Negative Wetting Materials Improve Battery Energy Density and Cycling Performance

Anode wetting materials are materials that enable the rapid transfer of electrolyte to the surface of the anode active material in electrochemical devices such as lithium ion batteries. It plays an important role in batteries and can improve the energy density and cycle performance of batteries.

Anode wetting materials need to have certain properties and performance, including excellent wettability, high conductivity, large specific surface area and excellent stability. Wettability is one of the most central properties of negative electrode wetting materials, which determines whether the electrolyte can be quickly adsorbed and transported to the surface of the negative electrode active material. Excellent wettability can improve the charging and discharging speed and efficiency of the battery, thus improving the performance of the battery.

To improve the wettability properties of negative electrode wetting materials, researchers have used a variety of methods. One common method is to improve the wettability by changing the surface properties of the material, such as introducing hydrophilic groups or surfactants. Hydrophilic groups increase the interaction force between the surface of the material and the electrolyte, thus improving the wetting performance.

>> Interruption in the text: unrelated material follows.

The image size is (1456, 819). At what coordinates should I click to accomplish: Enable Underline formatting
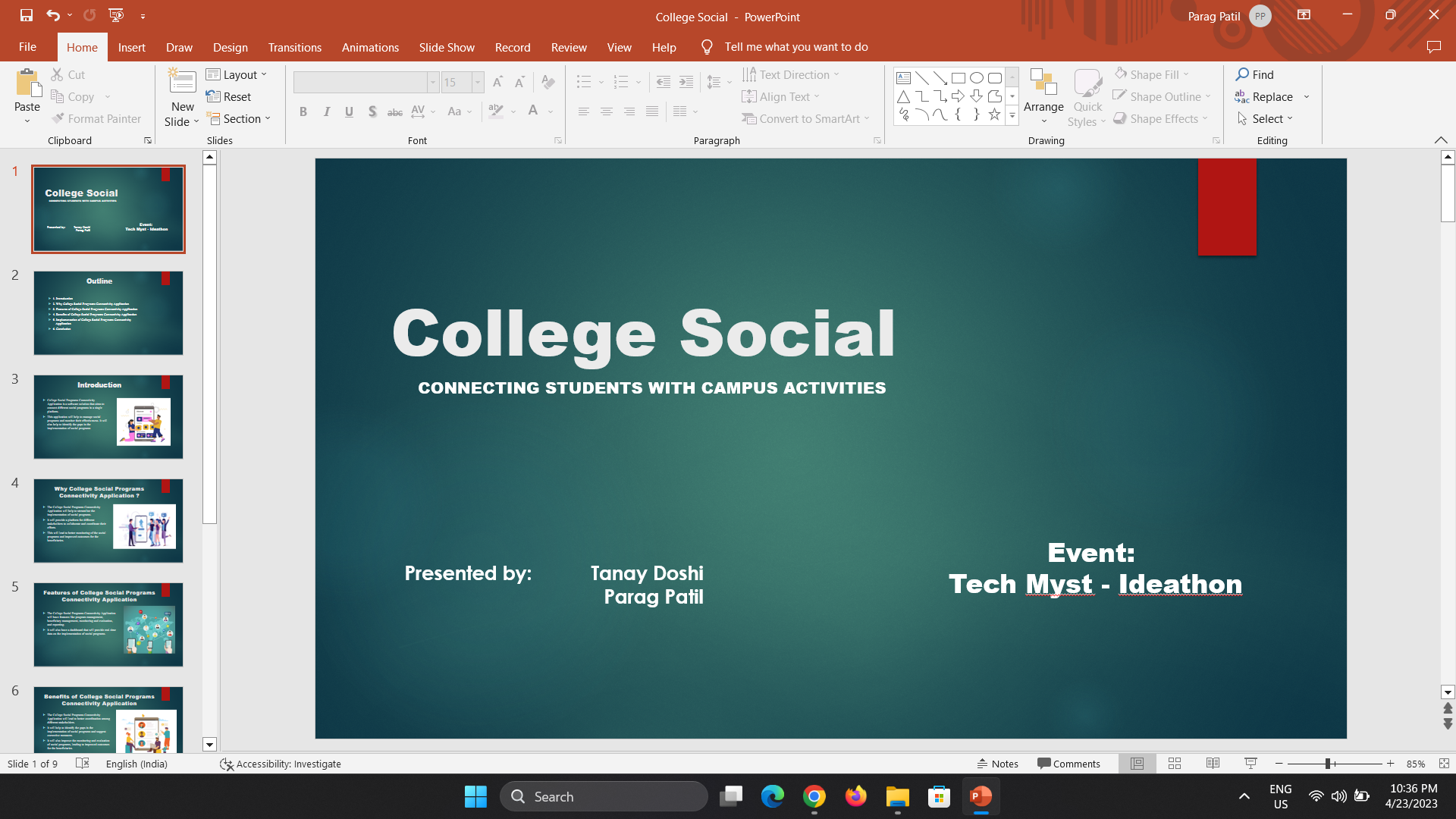[349, 111]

Surfactants can form a film on the surface of the material and change its surface energy, thereby improving the wettability.

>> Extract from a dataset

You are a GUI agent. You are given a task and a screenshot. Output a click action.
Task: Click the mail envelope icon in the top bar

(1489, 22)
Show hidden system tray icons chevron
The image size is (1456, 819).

In addition to wettability, the negative electrode wetting material also needs to have a high electrical conductivity. Conductivity refers to the ability of charge transfer within the material, which has an important impact on the charging and discharging rate and efficiency of the battery. Generally speaking, a high conductivity of the negative electrode wetting material can improve the power density and cycle performance of the battery.

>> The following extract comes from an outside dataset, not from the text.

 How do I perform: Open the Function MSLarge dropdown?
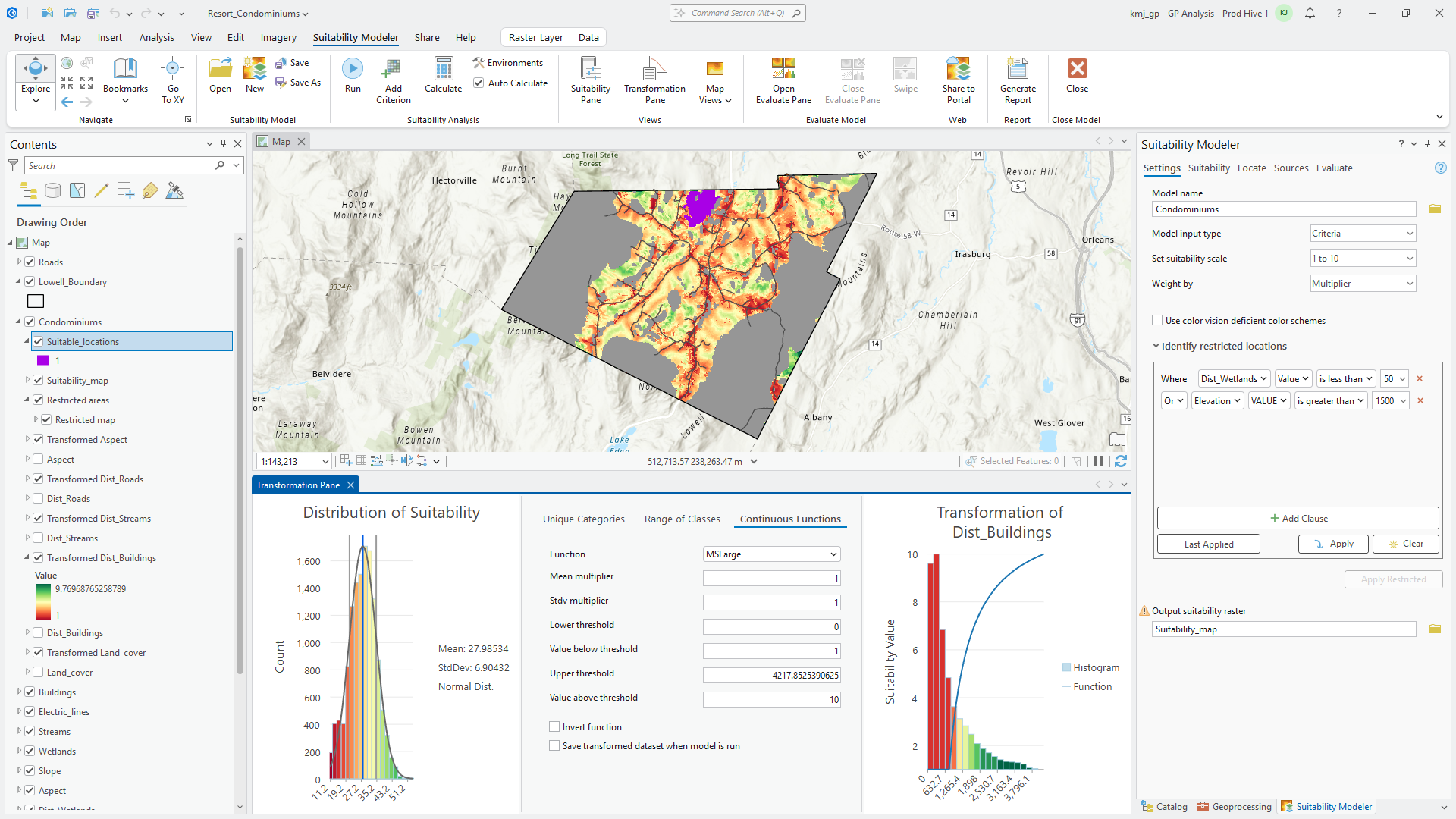click(771, 554)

In addition, the specific surface area of the negative electrode wetting material is also an important performance index. Specific surface area is the effective surface area per unit mass or per unit volume. A larger specific surface area can provide more reactive active sites, which is conducive to the diffusion and adsorption of the electrolyte, thus improving the charging and discharging rate and efficiency of the battery.

Finally, the negative electrode wetting material needs to have good stability. During the charging and discharging process of the battery, the negative electrode wetting material will undergo multiple expansions and contractions, which will easily cause material loosening and structural damage. Therefore, the negative electrode wetting material needs to have good mechanical strength and stability to ensure the cycle life and safety of the battery.

Currently, researchers have proposed many types of negative electrode wetting materials, such as carbon, silicon, and titanium. These materials have their own characteristics and advantages and disadvantages, which have different effects on the performance of the battery. In the future, researchers will continue their efforts to further improve the performance of negative electrode wetting materials by optimising the structure and properties of the materials to meet the requirements of batteries in terms of energy density, cycling performance and safety.